Jason Burke's bestseller Al-Qaeda: The True Story of Radical Islam shows Islamic militancy to be a far broader phenomenon than previously thought, demolishing the myths that underpin the 'war on terror'.

Prize-winning journalist Jason Burke's Al-Qaeda - now updated with new material on Iraq, Afghanistan and the July 2005 London bombings - is acknowledged to be the most accurate, readable and expert account yet of the complex nature of Islamic extremism.

Burke has spent a decade reporting from the heart of the Middle East and gaining unprecedented access to the world of radical Islam. Drawing on his frontline experience of recent events, on secret documents and astonishing interviews with intelligence officers, Taliban foot soldiers, militants, mujahedeen commanders and Osama bin Laden's associates, he reveals the full story of al-Qaeda.

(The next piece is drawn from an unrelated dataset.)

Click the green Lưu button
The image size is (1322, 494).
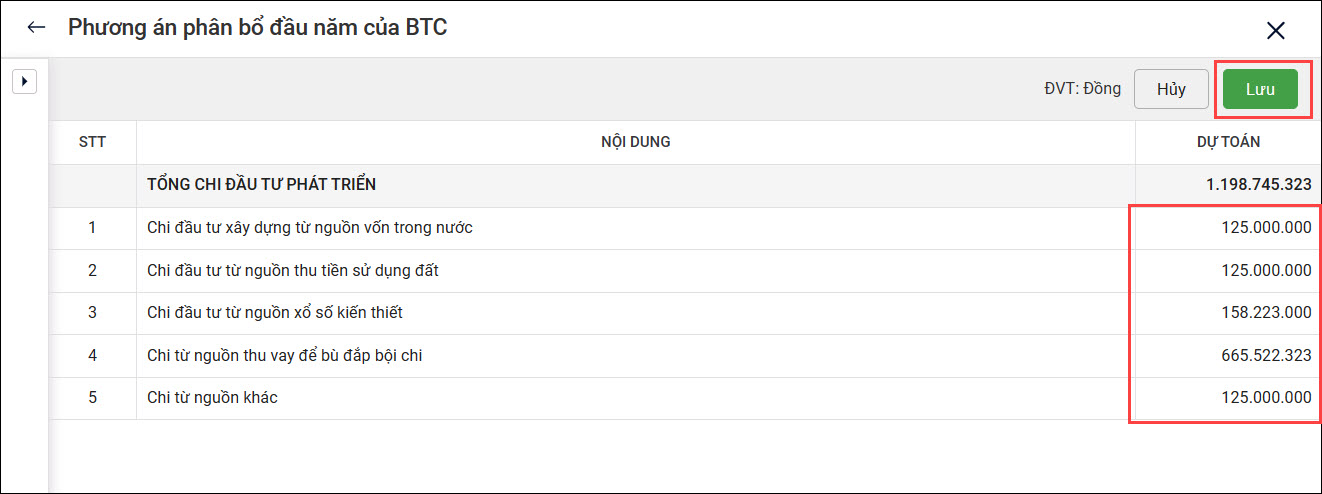[1259, 89]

'A must-read ... Jason Burke's book is the one that will last. It's a triumph'
  Guardian

'If you read one book about the troubles, make it Jason Burke's Al-Qaeda'
  Tony Parsons

'Essential reading'
  Noam Chomsky

'An indispensable guide to the multidimensional reality of Al-Qaeda'
  John Gray

Jason Burke is the South Asia correspondent for the Guardian. He has reported around the world for both the Guardian and the Observer. He is the author of two other widely praised books, both published by Penguin: The 9/11 Wars and On the Road to Kandahar. He lives in New Delhi.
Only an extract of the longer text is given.